§ 14. If the above analysis is correct it is not difference of sex which is the chief factor in determining the industrial position of woman. Machinery knows neither sex nor age, but chooses the labour embodied in man, woman, or child, which is cheapest in relation to the degree of its efficiency. Thus the causes which depress woman's industry are chiefly the same which depress the industry of low-skilled men and children. In each case the limits of productivity and "wants" are lower than for skilled men workers, while the terms of their competition keep their wages to the lower level and check the full incentive to efficiency. Setting aside the case of children, who are protected in some degree from the full effects of competition upon the conditions of their employment, the industrial case of women is closely analogous to that of low-skilled men. The physical weakness of the one corresponds with the technical weakness of the other so far as efficiency is concerned; in both cases the low standard of wants gives a low minimum wage, while the excessive supply of labour, rendering concerted action almost impossible, keeps wages close to the minimum.
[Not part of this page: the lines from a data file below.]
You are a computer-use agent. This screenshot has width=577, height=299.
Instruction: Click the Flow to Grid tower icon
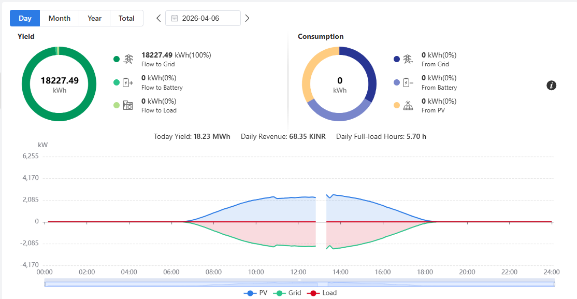[128, 59]
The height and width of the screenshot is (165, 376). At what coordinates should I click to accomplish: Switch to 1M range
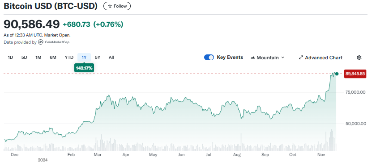tap(38, 58)
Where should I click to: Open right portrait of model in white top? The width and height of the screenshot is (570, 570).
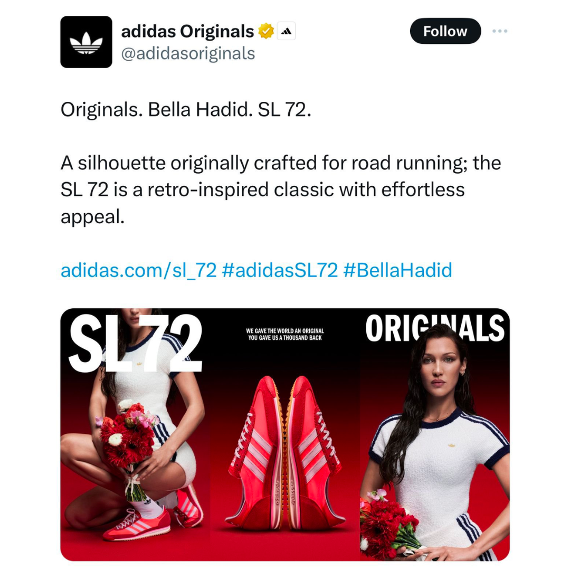point(435,434)
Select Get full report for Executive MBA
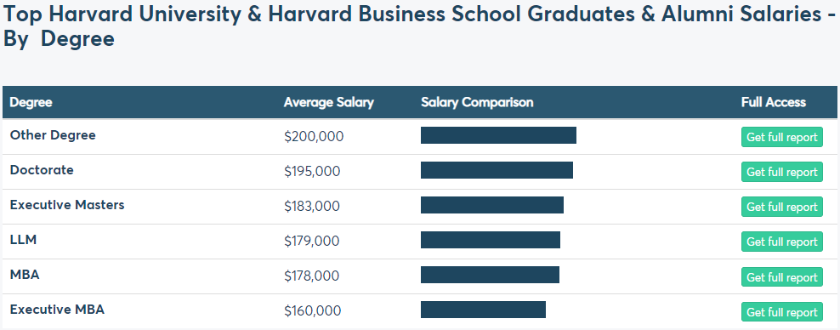Screen dimensions: 840x330 781,311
§ 15. The displacement of male adult labour which is going on by female, and, when permitted, by child labour, does not necessarily imply that women and children are doing more work and men less than they used to do. Before the industrial revolution women were quite as busily and numerously engaged in industry as now, and the children employed in textile and other work were often worked in their own homes with more cruel disregard to health and happiness than is now the case. Even now the longest hours, the worst sanitary conditions, the lowest pay, are in the domestic industries of towns which still survive under modern industry. But though the regular factory women and the half-timers are generally better off in all the terms of their industry than the uninspected women and children who still slave in such domestic industries as the trimmings and match-box trades, the growing tendency of modern industry to engage women and children away from their homes is fraught with certain indirect important consequences. When industry was chiefly confined to domestic handicrafts, the claims of home life constantly pressed in and tempered the industrial life. The growth of factory work among women has brought with it inevitably a weakening of home interests and a neglect of home duties. The home has suffered what the factory has gained. Even the shortening of the factory day, accompanied as it has been by an intensification of labour during the shorter hours, does not leave the women competent and free for the proper ordering of home life. Home work is consciously slighted as secondary in importance and inferior, because it brings no wages, and if not neglected is performed in a perfunctory manner, which robs it of its grace and value. This narrowing of the home into a place of hurried meals and sleep is on the whole the worst injury modern industry has inflicted on our lives, and it is difficult to see how it can be compensated by any increase of material products. Factory life for women, save in extremely rare cases, saps the physical and moral health of the family. The exigencies of factory life are inconsistent with the position of a good mother, a good wife, or the maker of a home. Save in extreme circumstances, no increase of the family wage can balance these losses, whose values stand upon a higher qualitative level.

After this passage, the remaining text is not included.